Senior staff dysfunction is on display, probably to the extent that leakers tried to blame their rivals. The fate of Robby Mook is fascinating to follow: he begins as the campaign manager who pursues a cost-effective but controversial, ultimately successful primary strategy of focusing on the math of winning delegates over the poetry of campaign messaging. His reward was demotion to membership in a “Super Six” committee that governed the remainder of the campaign on cruise control to impending victory.
Those looking for the juicy gossip of Game Change will find mostly stilted dialogue and the occasional sassy anonymous comment. But there is the rare tidbit, the most fascinating category being Hillary’s paranoia. After the 2008 campaign, Hillary raided her campaign email server and spied on the emails of her senior staff to know what they had said and done. She also assigned staff to grade every member of Congress on a 1-7 scale based on their loyalty. After the 2016 campaign, she credited her loss to three acronyms: “the FBI, the KGB, and the KKK.”
Ironic blame-casting for someone who pledged we were “stronger together.” But then this is also the woman who accused her opponents of being part of a “basket of deplorables.” Never mind that the FBI was simply investigating her misdeeds, the KGB no longer exists, and the KKK is a laughably miniscule portion of the electorate. One strand of thought within Shattered, which is to be expected when staff comprise most of the sources, is that maybe the problem was not the personnel, nor the strategy, but the candidate herself. No one could tell Hillary—hey, maybe American voters just aren’t that into you.
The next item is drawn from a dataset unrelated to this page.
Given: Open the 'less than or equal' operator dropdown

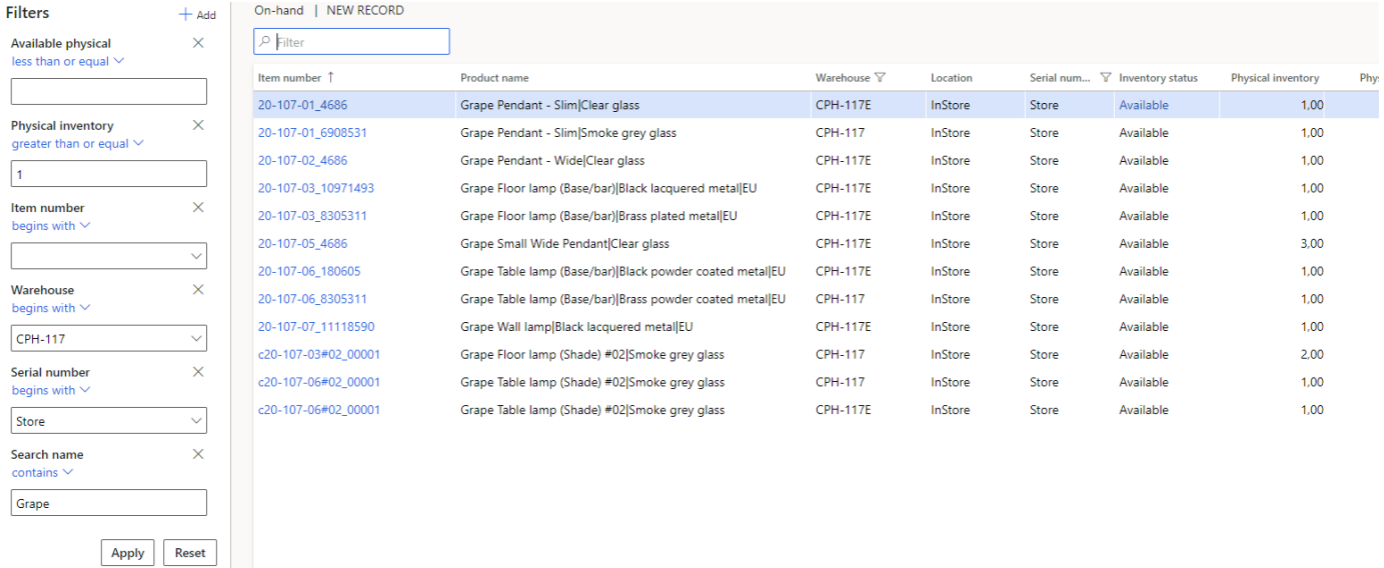Looking at the screenshot, I should pos(67,61).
Bill Clinton comes off much better as he struggles throughout the campaign between defending his presidential record and adapting to the newly “super-sensitive” liberal electorate. He is the one constantly questioning the data that drove the campaign to be so focused on “the coalition of the ascendant” to the exclusion of the Rust Belt.
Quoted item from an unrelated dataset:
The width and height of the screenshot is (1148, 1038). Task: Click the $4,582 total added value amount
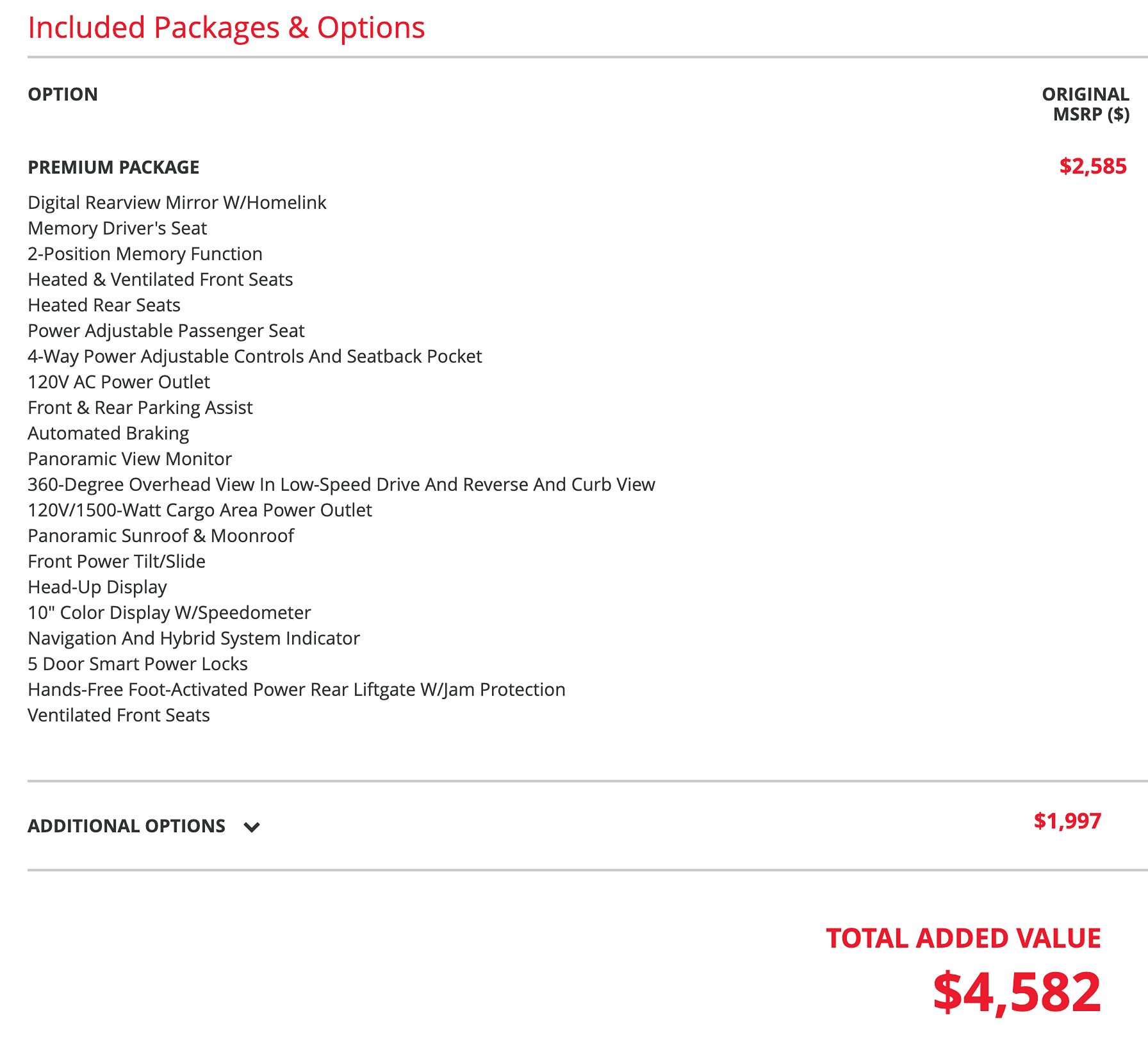coord(1017,992)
Some may argue that the race was Hillary’s to lose, but this book feels woefully incomplete without further discussion of Donald Trump. In fact, more time is spent describing the elaborate ways in which Hillary spokesman Philippe Reines impersonated Trump during debate preparation than on Trump himself.
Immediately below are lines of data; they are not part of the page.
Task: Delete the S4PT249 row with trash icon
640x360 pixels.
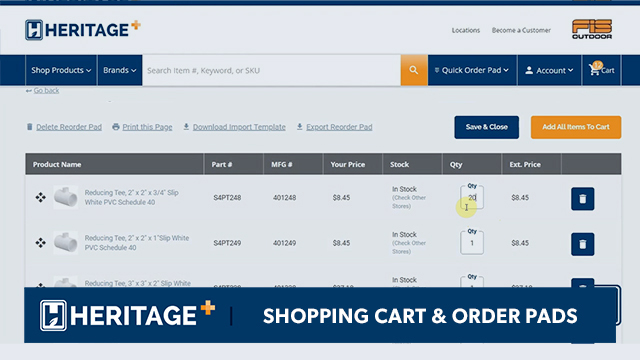Action: tap(582, 244)
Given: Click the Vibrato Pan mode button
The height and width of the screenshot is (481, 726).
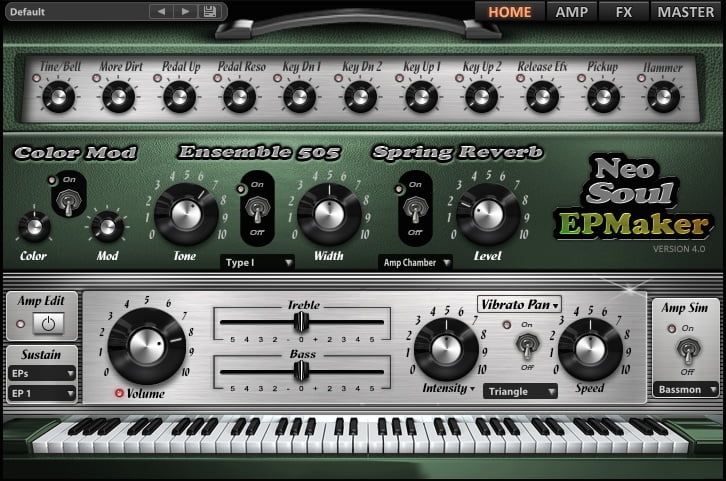Looking at the screenshot, I should click(x=520, y=304).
All the more because Hillary outspent Trump by a margin of more than two to one. Trump deserves credit for the victory that he achieved, including penetrating the supposedly rock-solid Blue Wall. True, no non-incumbent Democrat has succeeded a two-term president of the same party since Martin Van Buren. But Trump achieved something truly special and it barely makes a cameo in Shattered as the campaign staff share bewilderment on Election Night that rural areas like Florida’s Polk County would see Hillary outperform Obama by 3,000 votes while Trump outperformed Romney by 25,000. That’s a story that the book should have told.